To do = Copy out the records below line for line, without changing anything.

Records for this task =
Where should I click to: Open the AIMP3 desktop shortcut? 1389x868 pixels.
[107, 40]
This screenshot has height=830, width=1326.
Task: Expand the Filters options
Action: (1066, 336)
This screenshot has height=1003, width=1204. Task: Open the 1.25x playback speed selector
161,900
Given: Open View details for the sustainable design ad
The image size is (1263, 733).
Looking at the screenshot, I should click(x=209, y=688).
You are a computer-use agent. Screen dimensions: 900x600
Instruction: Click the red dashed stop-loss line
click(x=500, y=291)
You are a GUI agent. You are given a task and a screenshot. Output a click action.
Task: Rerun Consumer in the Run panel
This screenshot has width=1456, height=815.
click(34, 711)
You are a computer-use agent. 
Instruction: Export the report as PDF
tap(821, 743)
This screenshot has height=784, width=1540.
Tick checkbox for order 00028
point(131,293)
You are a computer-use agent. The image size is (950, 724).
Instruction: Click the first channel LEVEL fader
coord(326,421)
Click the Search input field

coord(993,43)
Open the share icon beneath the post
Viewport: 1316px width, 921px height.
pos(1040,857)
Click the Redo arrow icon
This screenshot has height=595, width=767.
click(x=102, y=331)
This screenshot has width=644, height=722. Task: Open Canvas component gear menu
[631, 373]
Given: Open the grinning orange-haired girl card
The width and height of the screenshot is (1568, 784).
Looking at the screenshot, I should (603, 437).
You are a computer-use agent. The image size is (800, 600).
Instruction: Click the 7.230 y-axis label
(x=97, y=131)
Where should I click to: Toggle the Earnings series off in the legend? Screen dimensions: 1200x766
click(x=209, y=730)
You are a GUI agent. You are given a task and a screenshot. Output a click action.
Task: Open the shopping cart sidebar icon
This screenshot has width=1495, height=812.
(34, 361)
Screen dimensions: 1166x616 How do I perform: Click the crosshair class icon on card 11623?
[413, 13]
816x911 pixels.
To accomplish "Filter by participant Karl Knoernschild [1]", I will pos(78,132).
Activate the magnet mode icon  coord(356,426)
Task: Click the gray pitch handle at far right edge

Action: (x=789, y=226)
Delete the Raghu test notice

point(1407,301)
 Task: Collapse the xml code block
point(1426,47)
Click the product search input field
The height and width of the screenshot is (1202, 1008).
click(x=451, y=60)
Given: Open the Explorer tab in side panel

Task solution =
Where should I click to: Open the AIMP3 desktop shortcut? 1389x868 pixels.
[107, 40]
This screenshot has height=830, width=1326.
Task: Expand the Filters options
Action: (1066, 336)
This screenshot has height=1003, width=1204. Task: Open the 1.25x playback speed selector
161,900
Given: Open View details for the sustainable design ad
The image size is (1263, 733).
Looking at the screenshot, I should click(x=209, y=688).
You are a computer-use agent. Screen dimensions: 900x600
Instruction: Click the red dashed stop-loss line
click(x=500, y=291)
You are a GUI agent. You are given a task and a screenshot. Output a click action.
Task: Rerun Consumer in the Run panel
This screenshot has width=1456, height=815.
click(34, 711)
You are a computer-use agent. 
Instruction: Export the report as PDF
tap(821, 743)
This screenshot has height=784, width=1540.
Tick checkbox for order 00028
point(131,293)
You are a computer-use agent. The image size is (950, 724).
Instruction: Click the first channel LEVEL fader
coord(326,421)
Click the Search input field

coord(993,43)
Open the share icon beneath the post
Viewport: 1316px width, 921px height.
pos(1040,857)
Click the Redo arrow icon
This screenshot has height=595, width=767.
click(x=102, y=331)
This screenshot has width=644, height=722. Task: Open Canvas component gear menu
[631, 373]
Given: Open the grinning orange-haired girl card
The width and height of the screenshot is (1568, 784).
Looking at the screenshot, I should (603, 437).
You are a computer-use agent. The image size is (800, 600).
Instruction: Click the 7.230 y-axis label
(x=97, y=131)
Where should I click to: Toggle the Earnings series off in the legend? Screen dimensions: 1200x766
click(x=209, y=730)
You are a GUI agent. You are given a task and a screenshot. Output a click action.
Task: Open the shopping cart sidebar icon
This screenshot has width=1495, height=812.
(34, 361)
Screen dimensions: 1166x616 How do I perform: Click the crosshair class icon on card 11623?
[413, 13]
816x911 pixels.
To accomplish "Filter by participant Karl Knoernschild [1]", I will pos(78,132).
Activate the magnet mode icon  coord(356,426)
Task: Click the gray pitch handle at far right edge

Action: (x=789, y=226)
Delete the Raghu test notice

point(1407,301)
 Task: Collapse the xml code block
point(1426,47)
Click the product search input field
The height and width of the screenshot is (1202, 1008).
click(x=451, y=60)
Given: Open the Explorer tab in side panel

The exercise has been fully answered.